Motivation builds on itself. It’s like a freight train that starts slowly, building steam. Once it gets going, it’s a force to be reckoned with. But there has to be patience to allow the motivation momentum to grow. One of the core interventions we use is the eating disorder/healthy self dialogue. This intervention is the heart of motivational interviewing – synonymous with change talk. As clinicians, we are constantly looking for signs that of our client’s healthy self is present. Any time a client says something that is indicative of his/her core, authentic self we recognize this as a motivation for change, no matter how small. We hold on to these examples and help to foster more because motivation is also built on change.
Our weekly contracts help clients identify objective and measurable goals that are small and achievable. When a client meets these goals, there is a feeling of success and mastery, which then ignites more motivation. It takes creativity, great empathy and compassion for how difficult even the smallest of steps can be for a client. It also requires a balance of firmness and fearless on the part of the therapist
Confronting a client about change often seems like the right step. If we know that deep down they want to get better, then forcing their hand will just help them get there faster, right? Well, actually that’s wrong. And if a clinician falls in to that trap, we can quickly find ourselves in the midst of a powerful power struggle just as a client’s loved one often does. When we push clients to make changes before they are ready, we are missing the motivation part. At Monte Nido, we gently and steadfastly meet clients where they are at. And we start there.
But we always have hope. For me, that’s the easy part. As someone who has recovered from my own eating disorder, I know being recovered is possible. I don’t question this. It’s not an elusive idea.

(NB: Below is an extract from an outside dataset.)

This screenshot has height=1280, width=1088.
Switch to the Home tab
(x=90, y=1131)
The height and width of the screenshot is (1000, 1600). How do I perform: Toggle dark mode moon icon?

And I don’t just have my own positive outcome guiding this. I have seen and met many, many people on the other side. There is an army of us who know recovery to be true. This is how I am able to do this work. As motivational interviewing suggests, at Monte Nido we have respect for a client’s ability to choose. We reflect the privileges that recovery offers and the consequences of the eating disorder. On the hardest days, with the most resistant or ambivalent clients, I maintain hope that recovery is possible and that every client will choose it. Ideally today is the day. If not, I am confident that there will be tomorrow, which means there is always another chance for that choice.